王喜軍話裏的意思魏思賢聽的明白,既然王喜軍已經這樣表態了,那說明自己應該沒事了,幸好他是王喜軍的人,不然的話今天鐵定要被擼下來了。
魏思賢心裏也暗暗鬆了口氣,這個錢一飛還真不是一般人,能讓王喜軍對孫校長做出如此的嚴懲,還在衆人面前狠狠的訓斥了自己一番,這在以前都是沒有過的事情,此人看來絕不簡單。
王喜軍和魏思賢一廂情願的以爲這件事就這麼結束了,可錢一飛卻不這麼想,就算王喜軍百般示意,錢一飛卻並沒有給他面子。
“王廳長,我覺得事情沒有這麼簡單吧?孫校長雖然有權決定一個學生的去留,但他做了這麼多年的校長孰輕孰重還是分的清楚,現在貿然這樣做,恐怕是得了某些人的授意吧?”錢一飛不屑的看了看魏思賢,雙手抱於胸前,淡淡的說道。
聞言,魏思賢的心再次提了起來,錢一飛死咬住他不放,看來是有心要把自己搞垮,魏思賢心中的恨意猛然升起,一臉戒備的看向錢一飛。
“這……一飛兄弟,小魏這件事做的確實有欠考慮,不過幸好沒有造成很大的影響,人非聖賢孰能無過,有錯就改還是可以原諒的,不如改天咱們一起喫個飯,讓小魏鄭重的給你道個歉,這件事咱們就這麼翻篇了,怎麼樣?”王喜軍賠笑着勸解道。
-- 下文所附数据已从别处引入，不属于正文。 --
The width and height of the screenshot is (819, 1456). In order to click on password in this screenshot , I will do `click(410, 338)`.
魏思賢可是王喜軍一手提拔起來的骨幹,在教育系統中的地位舉足輕重,爲自己也辦了不少事,相當於自己的左膀右臂,好不容易培養出來的人,哪能因爲這麼一件小事說撤就撤了。
可錢一飛又是錢家的人,王喜軍也得罪不起,說不得要在中間做個和事佬,將這件事化解一下。
“王廳長,您的意思我明白,可這口氣我無論如何也咽不下去,你知道這些人是怎麼狼狽爲奸陷害我妹妹的麼?要是我今天不來的話,這麼一個花樣年華的女生就會被這些利慾薰心的人給毀了,如果這樣的人還留在教育系統裏面,我覺得咱們Z市的教育前景實在堪憂,不知道還會有多少的學生就這樣被斷送了前程。”錢一飛十分認真嚴肅的說道。
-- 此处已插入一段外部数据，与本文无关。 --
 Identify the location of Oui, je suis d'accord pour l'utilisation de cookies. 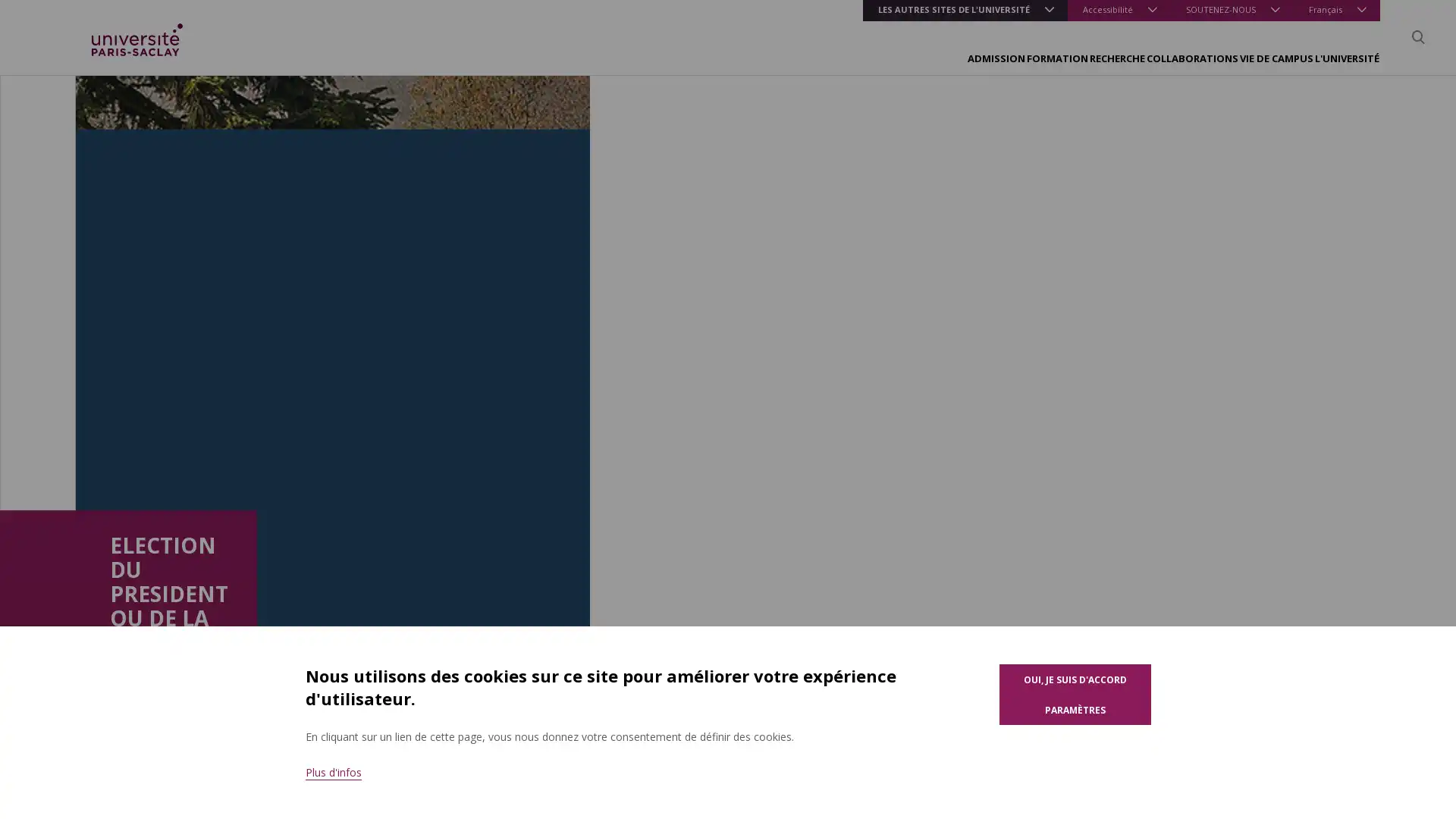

“這……我知道一飛兄弟心裏的怒氣,要不這樣吧,咱們出去找個地邊喫邊聊,怎麼樣?”王喜軍笑着說道,在酒桌上大家和和氣氣的,再大的怨氣也該消了,不管是當官的還是經商的,一半的事都是在酒桌上說成,所以此刻王喜軍也只好使出這招了。
“別了,還是在這兒說清楚吧。”錢一飛擺了擺手說道,他哪能不知道王喜軍的心思,堅決的態度也表明瞭自己的立場。
隨後,錢一飛看向呆愣在原地的孫校長,說道:“孫校長,你也別發愣了,事情到了這個地步,我希望你可以把真相說出來,尤其是某些人的授意,哦,對了,提醒你一下,剛剛你被查辦嚴懲的時候,某些人可是一言未發,作壁上觀,難道這口氣你就咽得下去嗎?”